Courtesy a representative of CBRE and Adobe Stock

IE Warehouse Wage Growth Lags Behind Coastal Markets

Carrie Rossenfeld Industrial

A representative of JLL has released a report from the firm that shows a bifurcation between the wage growth of warehouse workers in the Inland Empire vs. the coastal markets. Somewhat surprisingly, given the strength of the IE warehouse sector, the report shows wage growth for warehouse employees in this market is not keeping up with that of its coastal neighbors.

As the chart below illustrates, the report finds that since 2007, annual wages for warehouse and transportation workers has grown 28 percent in Los Angeles and 18.9 percent in Orange County but only 4.7 percent in San Bernardino County and 1.4 percent in Riverside County. But there’s another disparity, according to the report: warehouse and transportation workers’ wage growth since 2007 was significantly lower than wage growth in all industries in the IE markets. Annual wages in all industries grew 19.9 percent in San Bernardino County and 16 percent in Riverside County, demonstrating a considerable spread between the subset and the total, the report says.
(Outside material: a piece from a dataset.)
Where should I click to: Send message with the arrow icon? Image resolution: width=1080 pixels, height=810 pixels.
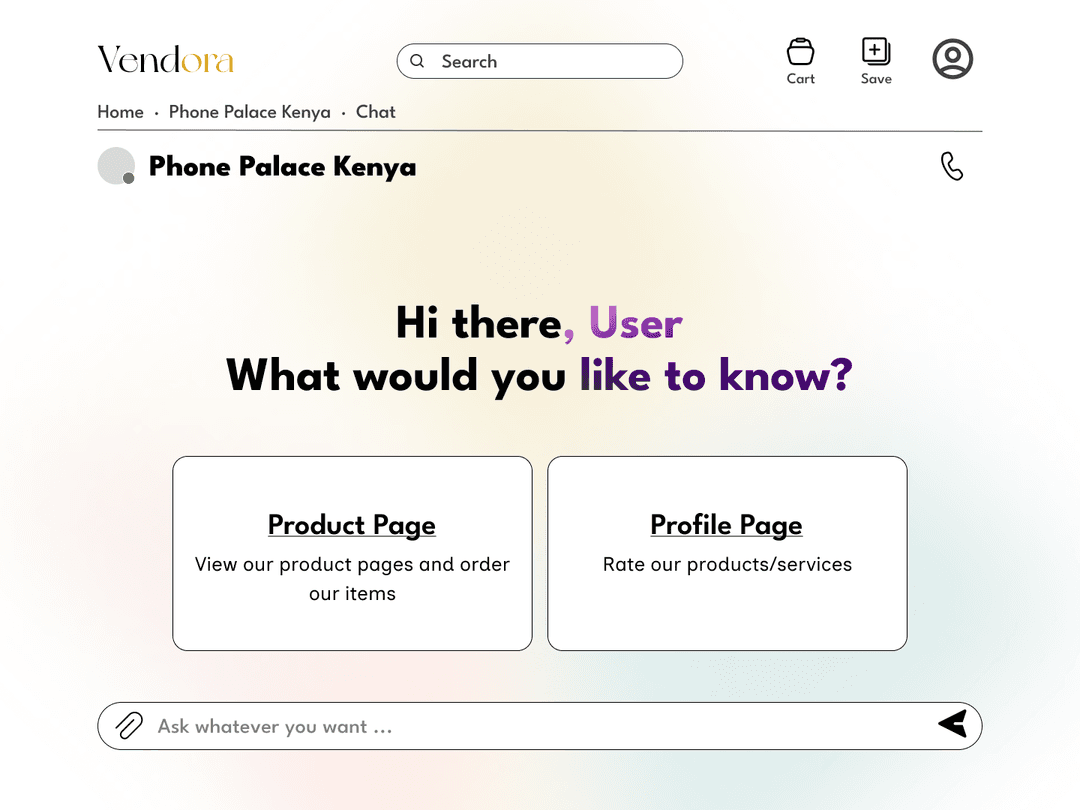coord(953,724)
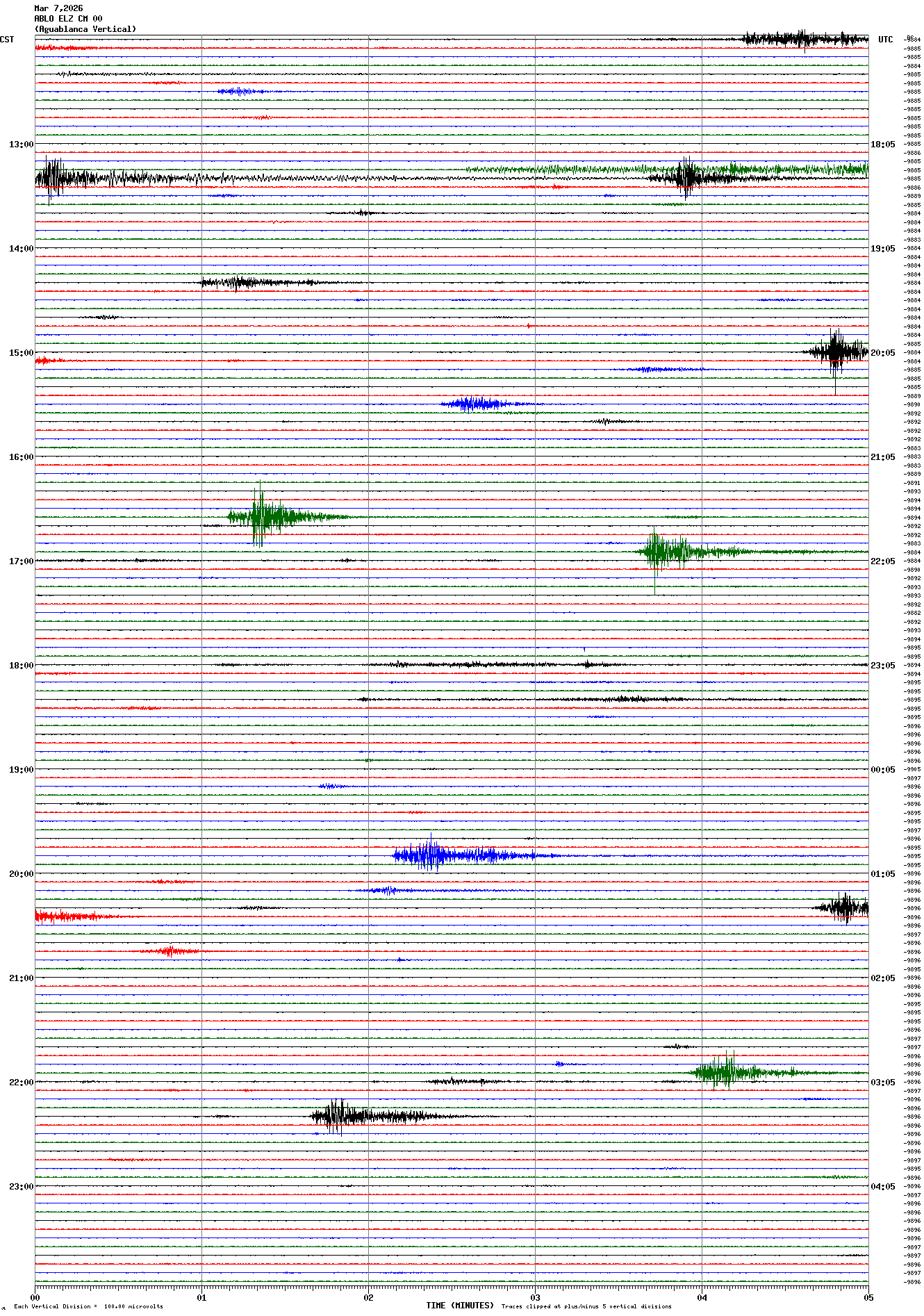This screenshot has height=1316, width=924.
Task: Click the CST timezone header
Action: 7,40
Courtesy a representative of JLL

According to the report, “In Southern California, warehouse workers in coastal labor markets have seen their paychecks grow consistently, if not modestly, since the recession. On the other hand, warehouse and transportation wages in San Bernardino and Riverside Counties remained relatively static during the same decade.”

The report says one explanation for stifled warehouse wage growth in the Inland Empire over the last decade could be a less diversified employer base. “Large e-retailers employ hundreds of warehouse workers per distribution center in the IE, setting the bar for wages and also creating a less competitive labor market.”
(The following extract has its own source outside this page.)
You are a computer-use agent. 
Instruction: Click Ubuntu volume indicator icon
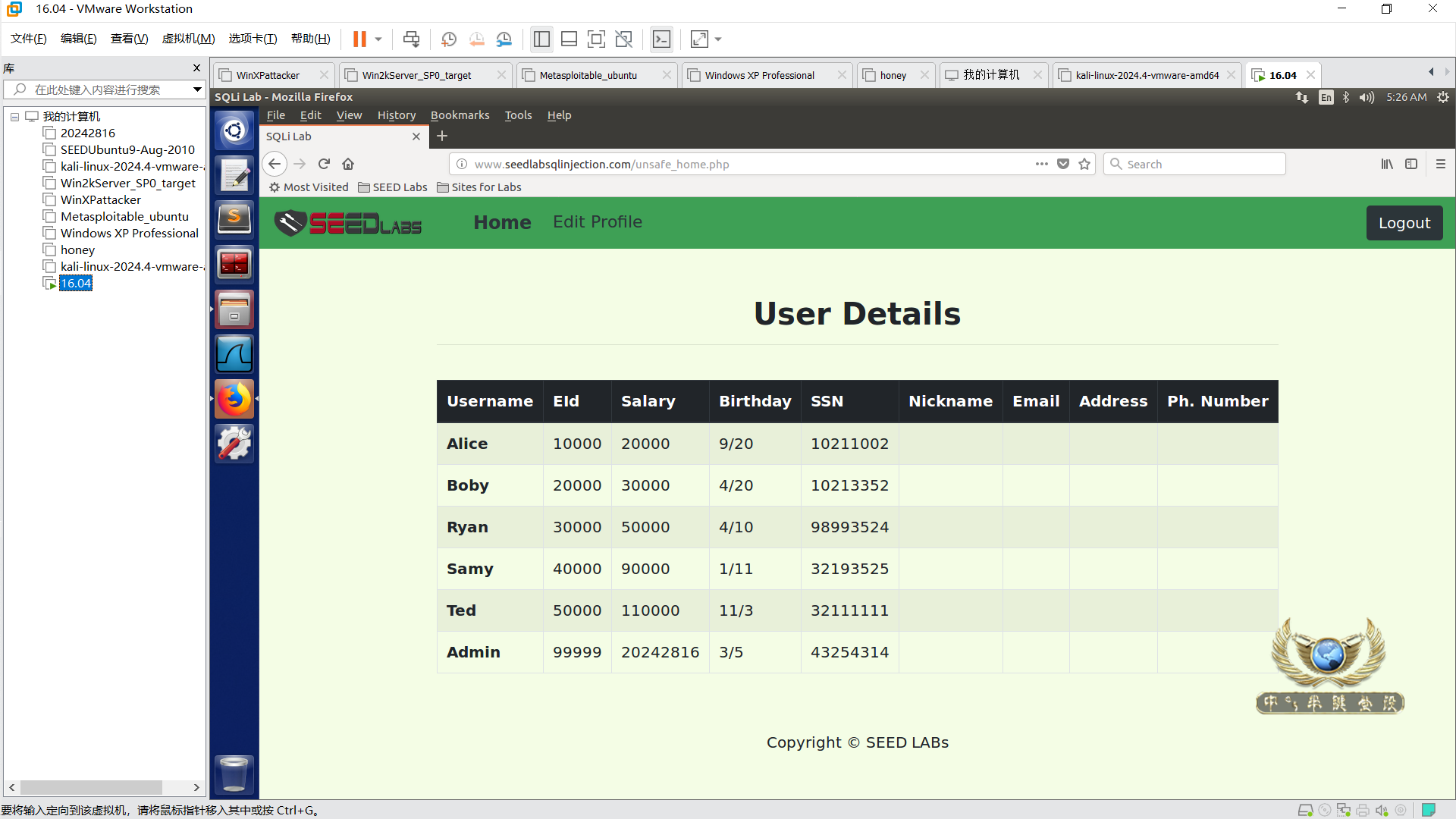click(x=1367, y=97)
As additional companies expand into the e-commerce fold, big-box labor markets like the IE will become increasingly diversified and in turn, more competitive, the report concludes.

SoCal Real Estate reached out to the rep for more information on when that diversification and subsequent increased wage growth might take place, and was told by Amber Schiada, JLL’s senior director of research, “The Inland Empire felt the fallout from the housing crash more acutely than anywhere else in Southern California, with several years of job losses in construction, manufacturing, wholesale trade, and transportation. This led to an oversupply of labor, and when that happens you see wages stagnate. The economy is recovered now, and the boom in ecommerce and construction activity in the region is creating many jobs for all kinds of workers.”

Schiada adds that the IE is also the most-affordable housing market in Southern California, which is spurring demographic growth. “I think more rapid wage growth is on the horizon, especially after seeing today’s U.S. jobs report, where wages increased by 2.9 percent year over year. We are reaching a point where competitive labor demand will drive wages more rapidly than before.”